He has always made light of his disability. 'Most of us in his condition would use a wheelchair,' says a colleague. 'He never does. If he wants to talk to someone, he makes a point of getting up and walking to their office.'
He went to Times Newspapers in 1971 with a reputation as a ruthless manager. His attempt to live up to this image contributed to the debacle that occurred seven years later. He had been hired to be tough, so tough he had to be - but
in the end not quite tough enough.
Under pressure from the parent Thomson Organisation to reduce over- manning and to introduce the new direct input technology that was commonplace almost everywhere except in Britain, he decided to use the 'big bang' technique. Unless the unions agreed to realistic terms, he would close the Times and Sunday Times indefinitely.
The deterrent failed to deter and the result was a costly year's closure of the two papers, ending in a resumption of publication with nothing concrete gained. One important reason for the failure was to do with Hussey's patrician nature. He is one of those aristocrats who do not understand when they are being a caricature of themselves.

===============

- **PROBLEM 1**: Retype the passage about Hussey, everything from "Under pressure from" down to "Sunday Times indefinitely.".
- **PROBLEM 2**: List every newspaper or company named in the passage about Hussey.
Work only from the passage about Hussey.

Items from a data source
===============

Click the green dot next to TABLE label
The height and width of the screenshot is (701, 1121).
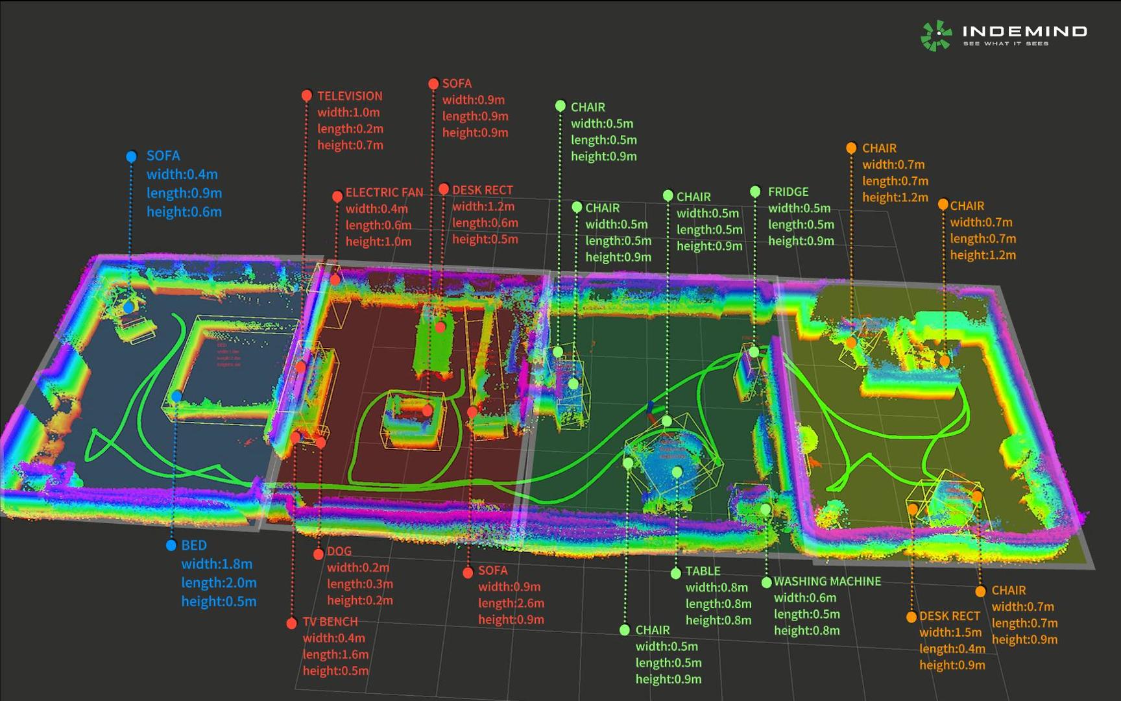(676, 572)
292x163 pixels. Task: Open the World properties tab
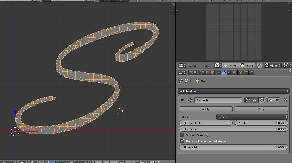point(207,73)
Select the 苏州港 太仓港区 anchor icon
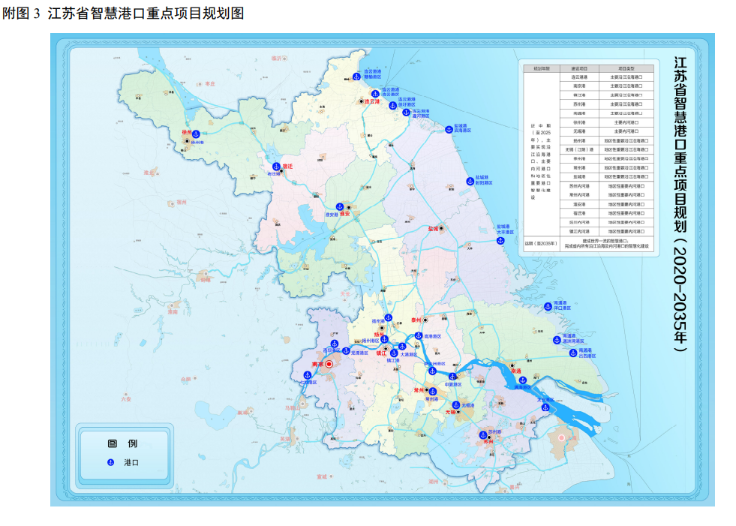Image resolution: width=736 pixels, height=526 pixels. pyautogui.click(x=545, y=407)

===============

- **RESPONSE 1**:
Under pressure from the parent Thomson Organisation to reduce over- manning and to introduce the new direct input technology that was commonplace almost everywhere except in Britain, he decided to use the 'big bang' technique. Unless the unions agreed to realistic terms, he would close the Times and Sunday Times indefinitely.

- **RESPONSE 2**:
Times Newspapers
Thomson Organisation
the Times
the Sunday Times